The boys brought stones as large as two, and sometimes as large as four of them, could carry, and piled them on the grave to prevent the wolves from digging into it. They put a large stone in the bear-skin; and four carried it, and put on small ones till they made a large pile, resolving whenever they came that way they would put on a stone. When the boys returned home (for they all went home with Sam), bringing with them the bear-skin, four coons, a partridge, and only three pigeons, and with downcast looks made known what had taken place, Mrs. Sumerford expressed much sorrow.
"You don't know, Sammy, how much I shall miss that creature. He was so good! He wasn't a mite like any tame bear that ever I saw; and I've seen scores of 'em, first and last. They are always great thieves; but he wasn't; he had principle: he was a good deal honester than Scip. They are mostly great plagues; people soon grow sick of 'em, and kill 'em: but he was not the least trouble. All the tame bears that ever I saw before him were mighty unsartin': they'd take spells when they would snap and strike with their paws."
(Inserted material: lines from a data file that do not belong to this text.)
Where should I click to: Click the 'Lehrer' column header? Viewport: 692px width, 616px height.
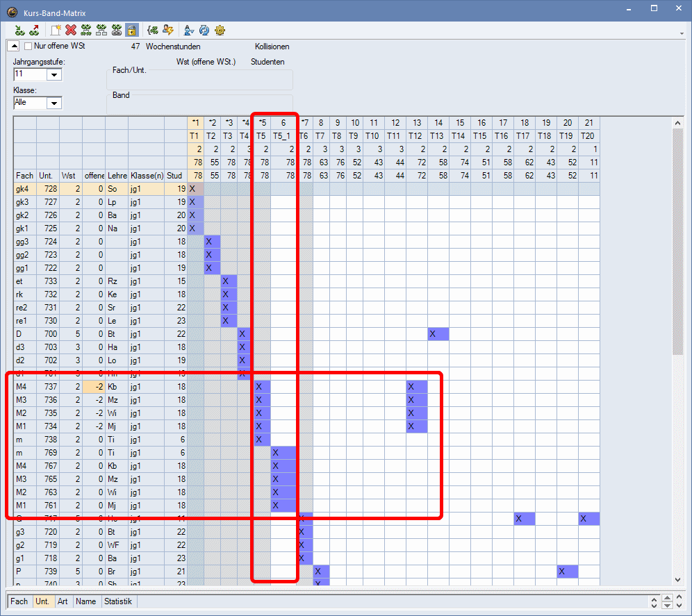(x=117, y=176)
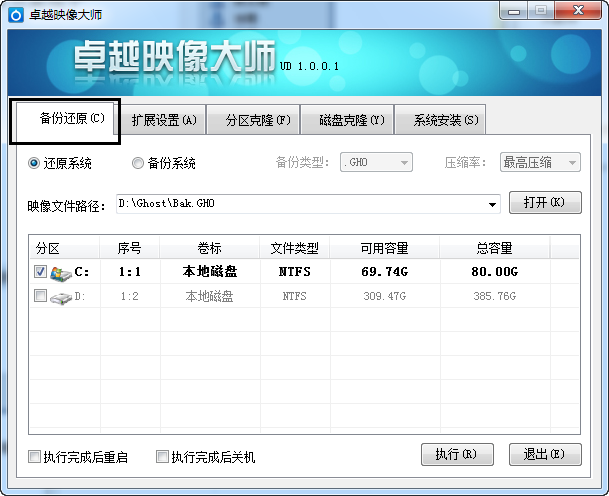This screenshot has width=609, height=496.
Task: Click the C: system drive icon
Action: click(60, 271)
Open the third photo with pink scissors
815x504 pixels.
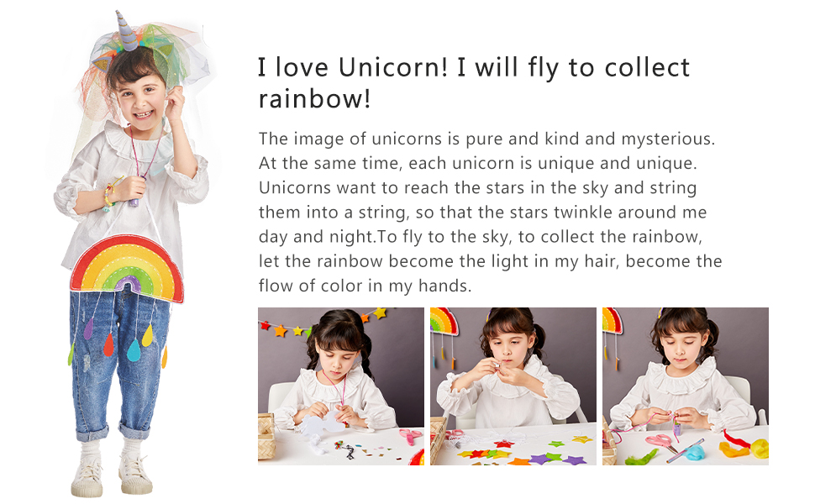click(685, 386)
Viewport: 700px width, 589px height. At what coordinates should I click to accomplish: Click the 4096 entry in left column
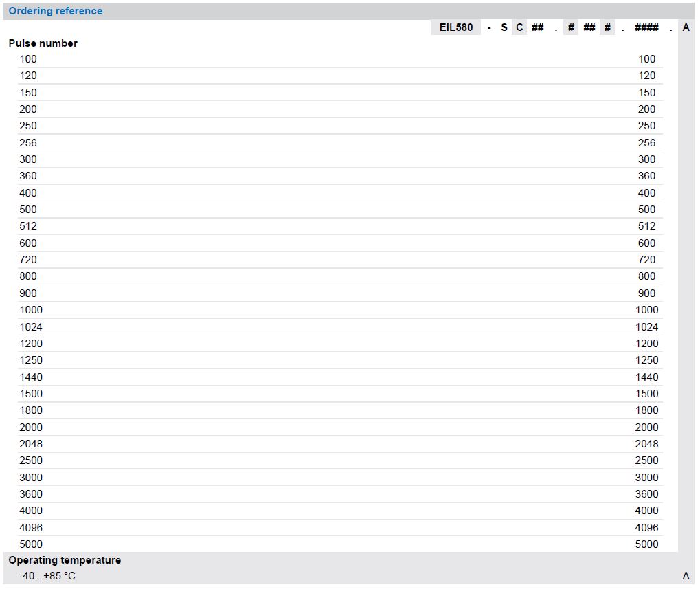(31, 528)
"Tony's bear did: he killed a dog, broke his back at one lick of his paw; and he clinched Mrs. Blanchard, and wanted to kill her," said Grant.
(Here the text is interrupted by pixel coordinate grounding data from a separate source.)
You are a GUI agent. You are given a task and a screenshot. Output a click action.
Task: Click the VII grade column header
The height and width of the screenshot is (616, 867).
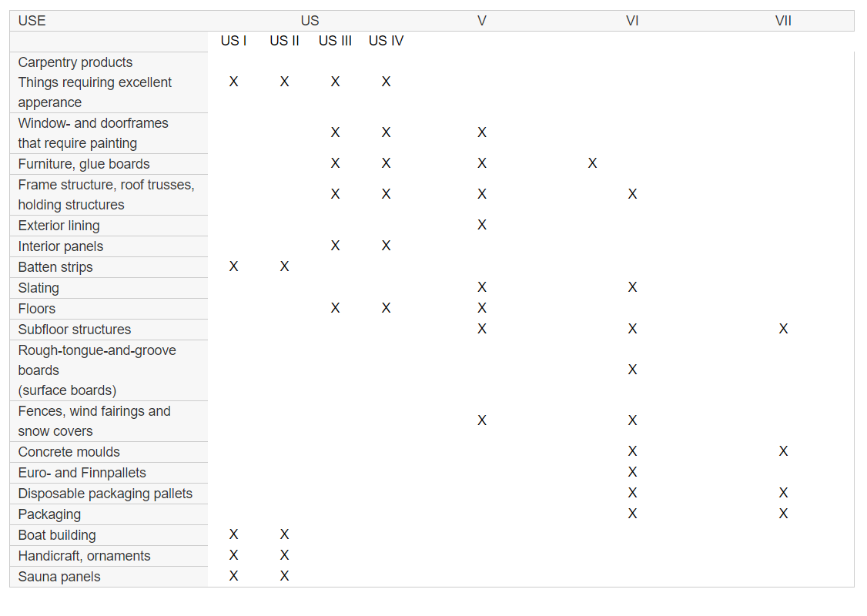pyautogui.click(x=783, y=21)

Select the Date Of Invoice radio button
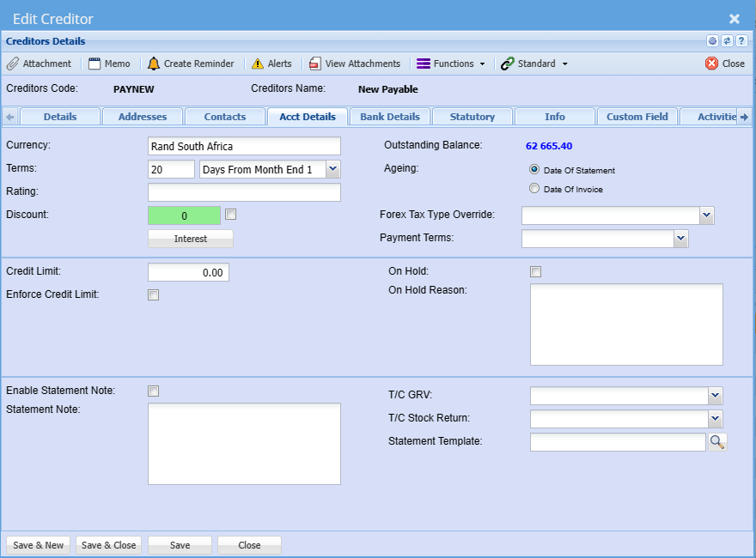[x=534, y=189]
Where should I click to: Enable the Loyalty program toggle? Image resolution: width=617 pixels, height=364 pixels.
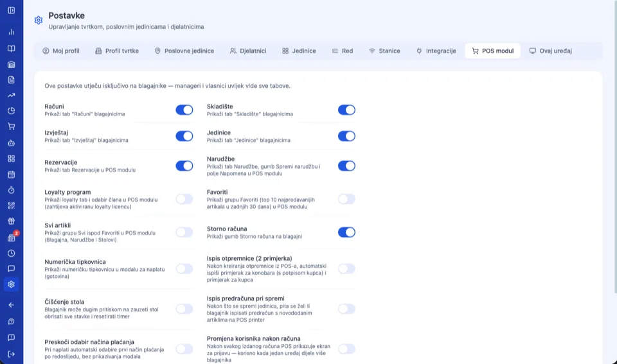click(184, 199)
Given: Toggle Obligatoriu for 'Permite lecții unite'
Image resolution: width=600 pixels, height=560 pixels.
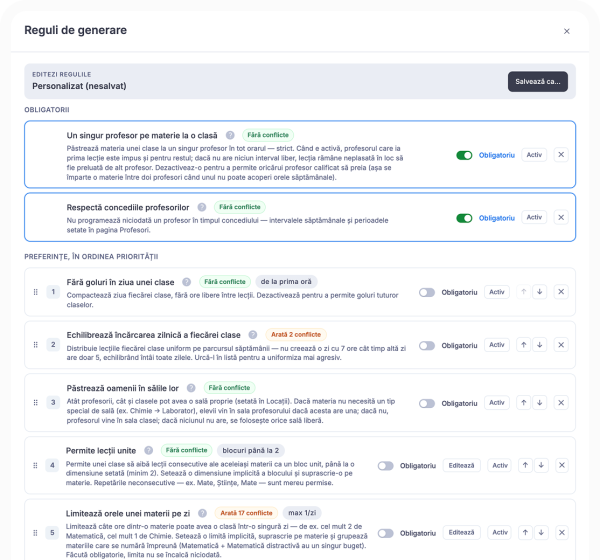Looking at the screenshot, I should [x=385, y=466].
"I know he did; but this bear was a great help to me about the child. When I was all alone, and wanted to weave, I could put the baby on the floor with the bear, and they would play ever so long; and when I couldn't get the little one to sleep by rocking, to save me, he'd go to sleep on the bear."
While his mother was thus recounting the virtues of the dead, it brought the whole matter to the mind of Sammy in such a light that he began to cry, and the boys with him; and finally the good woman herself was moved by the tears of the children.
The baby was sitting on the floor with his playthings, and, not knowing what to make of it, began staring with his great round eyes, first at his mother, then at the others; and finally, not relishing the silence, pounded on the floor with a spoon, and laughed.
"If you wasn't a baby, you wouldn't laugh; you'd cry like every thing," said Sammy.
"What creatures boys are!" said Mrs. Sumerford. "We've been thinking all the danger was from Indians; but I'm afraid they'll contrive to be killed by bears, or be drowned. They will if they can."